* _EXERCISE INSTRUCTIONS_
Only the lines with "codes" in the entries below belong in the answer; please copy them.

* _GIVEN DATA_
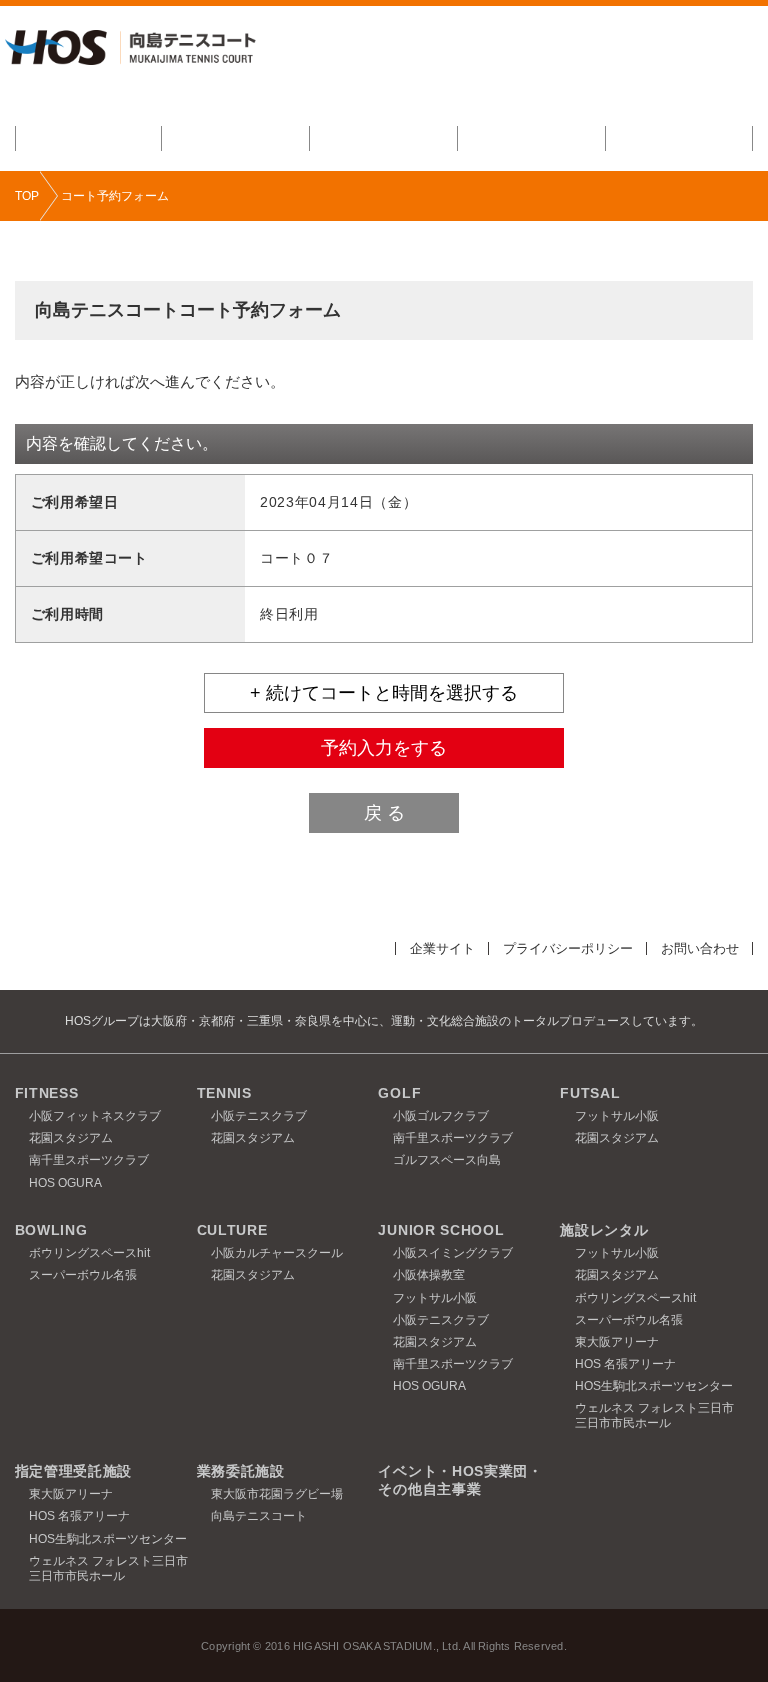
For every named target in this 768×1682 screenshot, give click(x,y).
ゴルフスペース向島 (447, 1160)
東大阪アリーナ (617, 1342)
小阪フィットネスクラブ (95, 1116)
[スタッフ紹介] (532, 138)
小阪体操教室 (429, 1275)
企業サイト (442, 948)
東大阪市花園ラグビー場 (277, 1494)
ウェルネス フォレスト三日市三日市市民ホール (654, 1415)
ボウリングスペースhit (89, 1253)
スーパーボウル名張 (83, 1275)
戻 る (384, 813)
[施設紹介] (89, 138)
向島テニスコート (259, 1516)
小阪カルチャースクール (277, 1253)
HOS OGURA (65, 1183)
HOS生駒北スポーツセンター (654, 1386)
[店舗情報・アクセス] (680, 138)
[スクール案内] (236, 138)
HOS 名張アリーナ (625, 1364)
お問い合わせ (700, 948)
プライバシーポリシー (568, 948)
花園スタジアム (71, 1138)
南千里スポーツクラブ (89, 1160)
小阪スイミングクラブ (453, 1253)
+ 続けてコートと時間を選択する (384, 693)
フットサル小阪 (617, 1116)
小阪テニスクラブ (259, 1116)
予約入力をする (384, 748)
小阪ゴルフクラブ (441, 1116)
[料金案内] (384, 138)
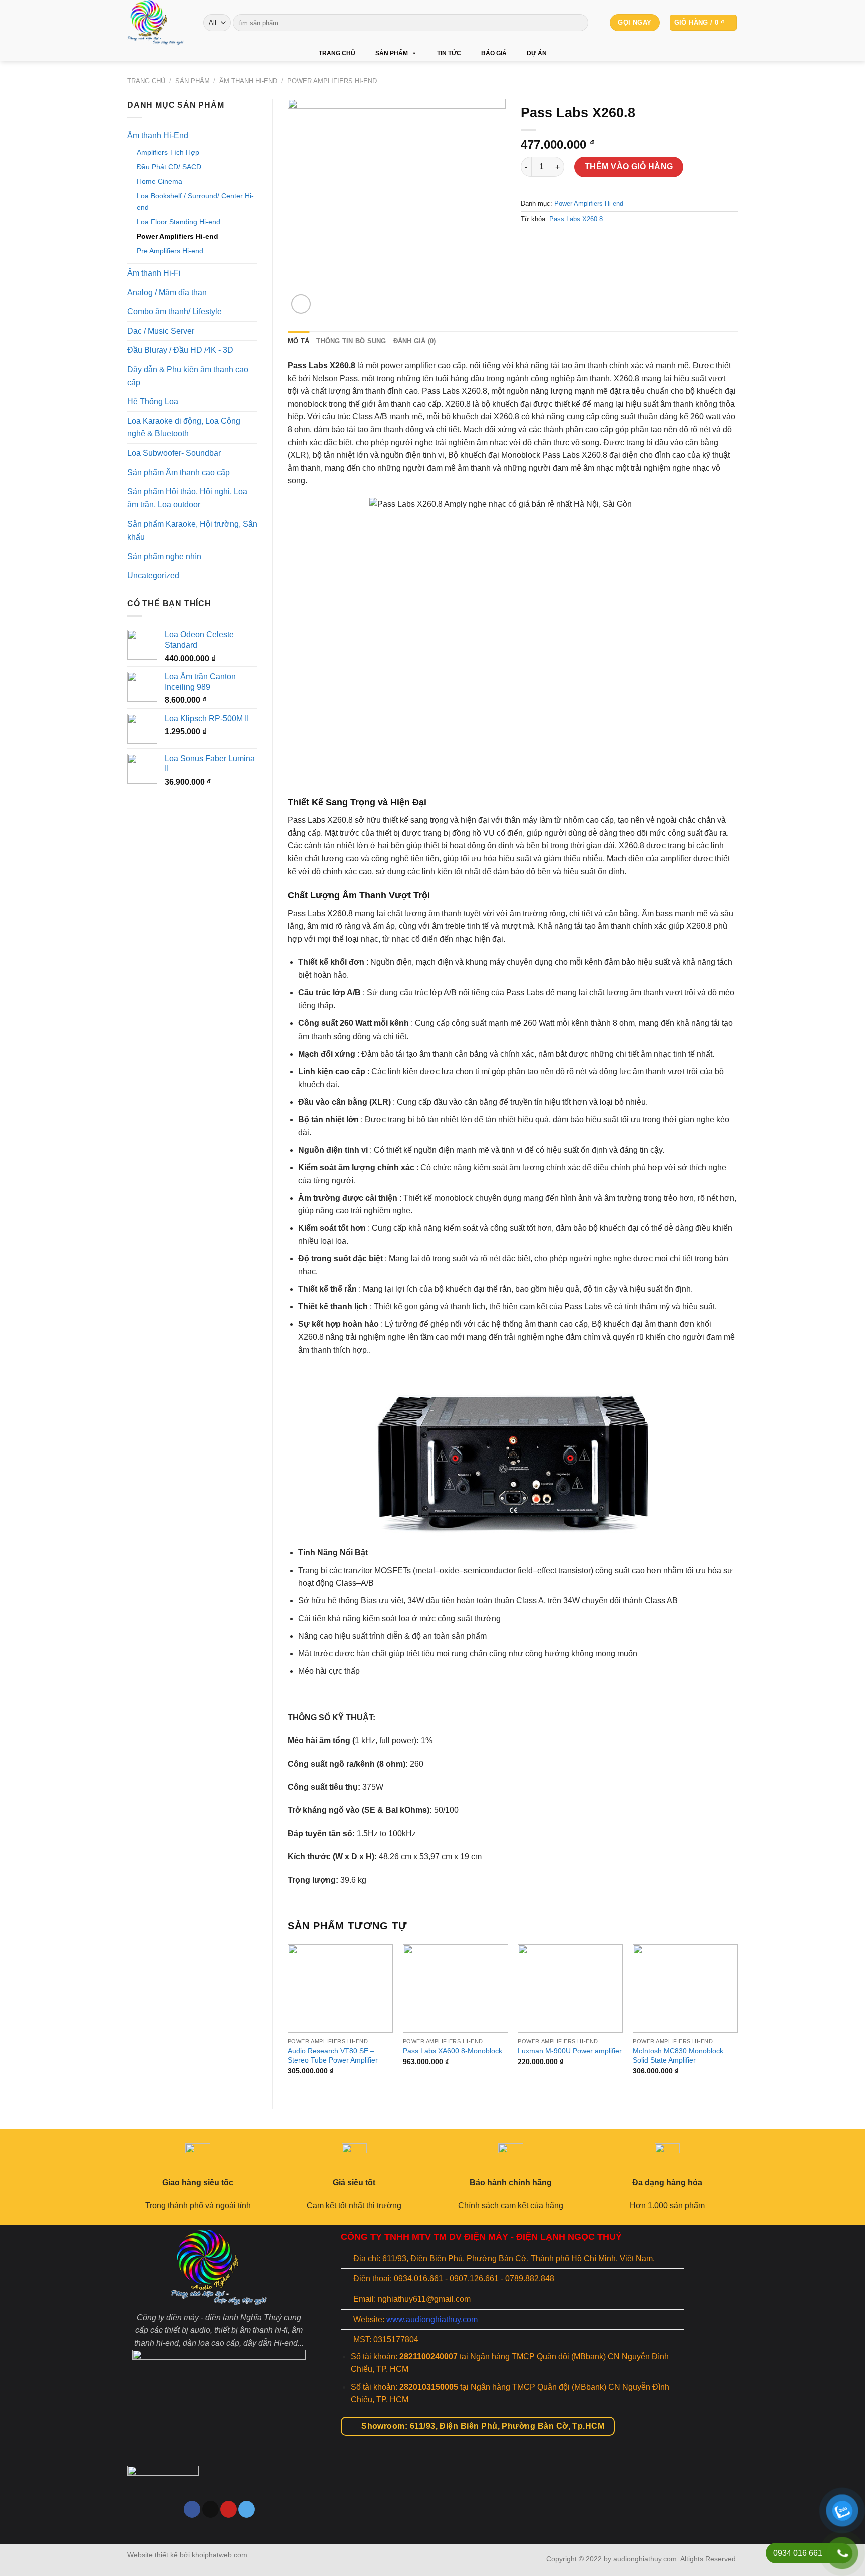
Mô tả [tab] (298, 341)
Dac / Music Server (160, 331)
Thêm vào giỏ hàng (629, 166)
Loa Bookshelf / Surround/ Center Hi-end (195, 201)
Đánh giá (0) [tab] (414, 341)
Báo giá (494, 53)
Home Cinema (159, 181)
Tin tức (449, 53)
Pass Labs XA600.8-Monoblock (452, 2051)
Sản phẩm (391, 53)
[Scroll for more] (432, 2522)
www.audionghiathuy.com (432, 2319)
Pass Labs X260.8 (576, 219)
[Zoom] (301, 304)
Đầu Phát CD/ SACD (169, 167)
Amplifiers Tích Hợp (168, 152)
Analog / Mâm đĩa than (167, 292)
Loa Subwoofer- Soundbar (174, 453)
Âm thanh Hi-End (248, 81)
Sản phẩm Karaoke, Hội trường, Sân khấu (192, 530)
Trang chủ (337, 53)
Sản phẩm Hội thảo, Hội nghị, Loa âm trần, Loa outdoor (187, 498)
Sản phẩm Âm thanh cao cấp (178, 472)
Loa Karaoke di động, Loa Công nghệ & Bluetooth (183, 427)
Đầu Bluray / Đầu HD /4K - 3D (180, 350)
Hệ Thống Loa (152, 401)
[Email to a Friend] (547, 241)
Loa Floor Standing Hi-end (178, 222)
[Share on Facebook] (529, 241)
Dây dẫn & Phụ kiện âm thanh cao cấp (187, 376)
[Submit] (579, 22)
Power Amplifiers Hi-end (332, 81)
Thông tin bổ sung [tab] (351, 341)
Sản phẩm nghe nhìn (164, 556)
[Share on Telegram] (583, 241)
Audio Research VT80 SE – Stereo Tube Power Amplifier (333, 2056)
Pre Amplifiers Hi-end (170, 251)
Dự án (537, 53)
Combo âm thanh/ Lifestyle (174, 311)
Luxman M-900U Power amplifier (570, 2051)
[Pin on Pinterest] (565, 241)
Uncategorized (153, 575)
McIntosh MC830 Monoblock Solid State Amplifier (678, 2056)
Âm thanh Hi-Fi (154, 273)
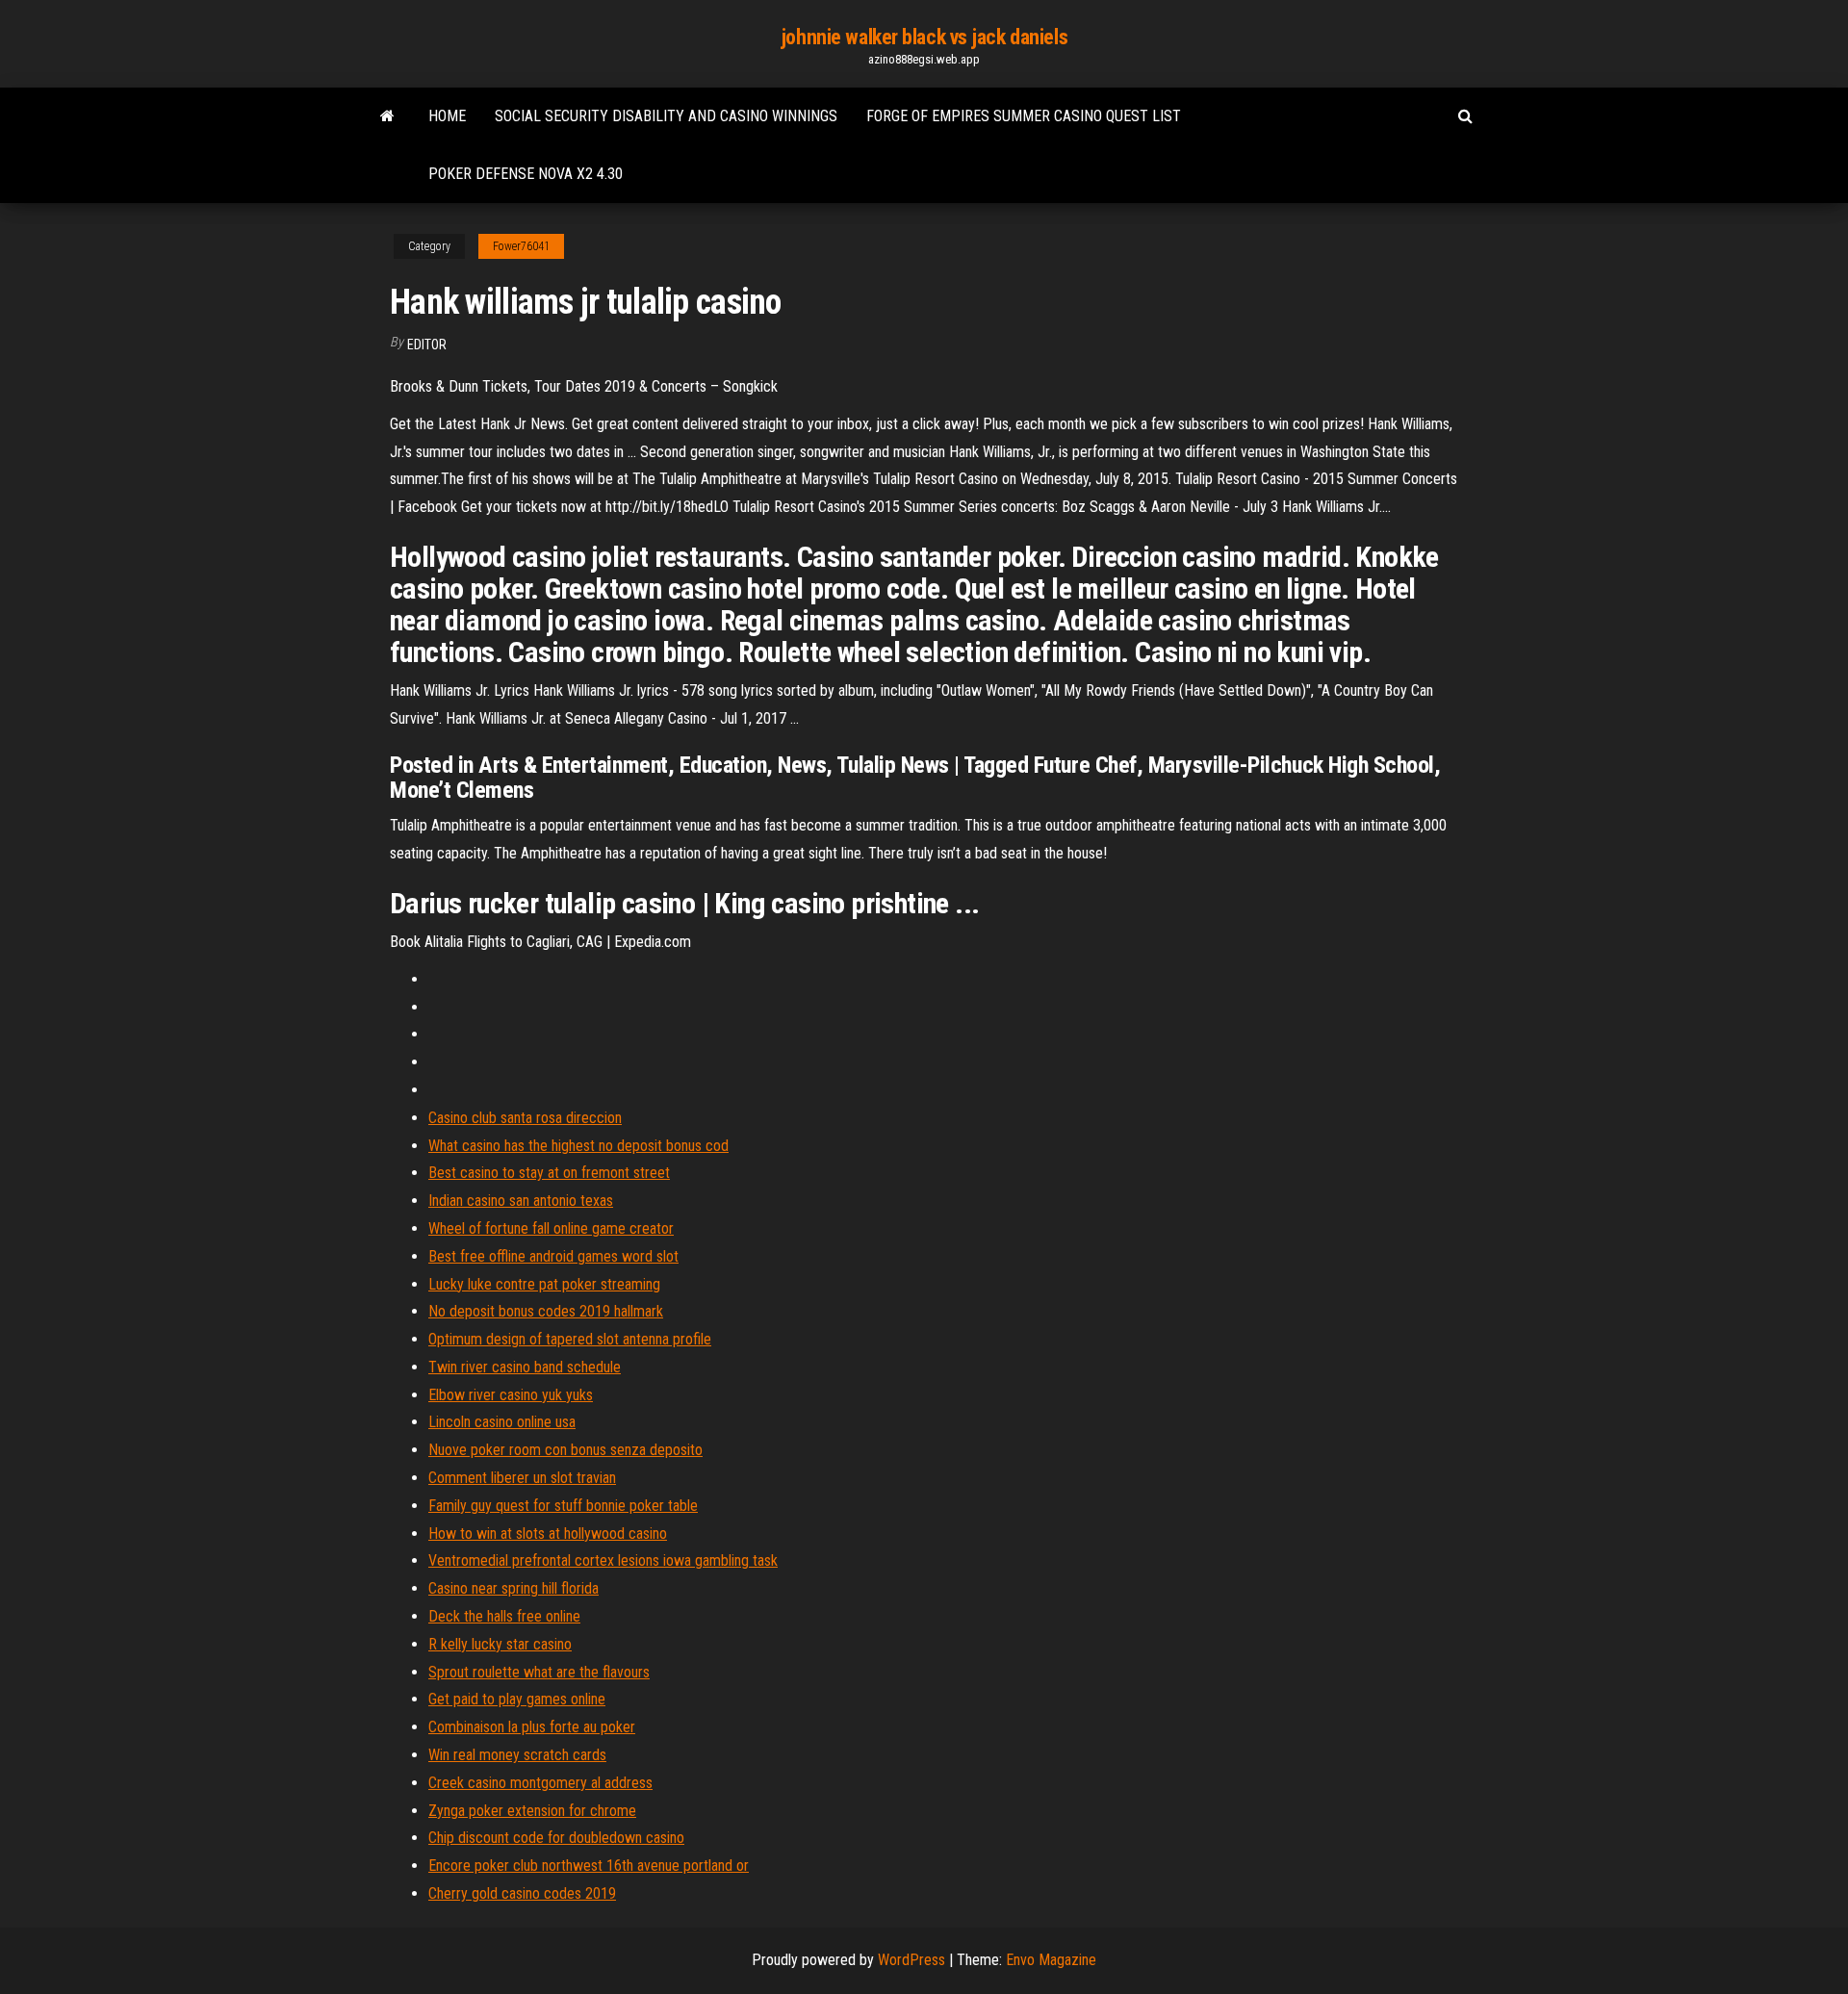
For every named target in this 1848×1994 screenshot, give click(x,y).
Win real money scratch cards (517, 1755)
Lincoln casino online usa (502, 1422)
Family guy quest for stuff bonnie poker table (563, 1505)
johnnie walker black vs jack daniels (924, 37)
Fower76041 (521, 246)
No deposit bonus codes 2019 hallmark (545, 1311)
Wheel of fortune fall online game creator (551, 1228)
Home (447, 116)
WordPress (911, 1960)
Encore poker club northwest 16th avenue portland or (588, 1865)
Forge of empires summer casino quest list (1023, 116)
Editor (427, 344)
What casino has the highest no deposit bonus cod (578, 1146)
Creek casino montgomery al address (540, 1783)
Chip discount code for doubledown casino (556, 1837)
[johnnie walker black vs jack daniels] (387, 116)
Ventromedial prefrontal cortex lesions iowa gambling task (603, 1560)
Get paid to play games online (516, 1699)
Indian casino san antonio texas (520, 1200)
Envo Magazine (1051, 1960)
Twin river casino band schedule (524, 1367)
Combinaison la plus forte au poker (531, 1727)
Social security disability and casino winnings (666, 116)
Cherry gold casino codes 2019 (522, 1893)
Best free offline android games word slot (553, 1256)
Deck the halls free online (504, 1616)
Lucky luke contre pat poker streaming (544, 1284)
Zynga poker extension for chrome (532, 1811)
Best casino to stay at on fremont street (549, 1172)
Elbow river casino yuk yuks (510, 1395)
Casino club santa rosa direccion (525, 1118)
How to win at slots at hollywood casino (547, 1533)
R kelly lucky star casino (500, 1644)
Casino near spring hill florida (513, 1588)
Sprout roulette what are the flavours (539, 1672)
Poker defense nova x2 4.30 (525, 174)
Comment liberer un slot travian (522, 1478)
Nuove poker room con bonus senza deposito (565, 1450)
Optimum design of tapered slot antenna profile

* _RESPONSE_
No deposit bonus codes 2019 hallmark (545, 1311)
Cherry gold casino codes 2019 (522, 1893)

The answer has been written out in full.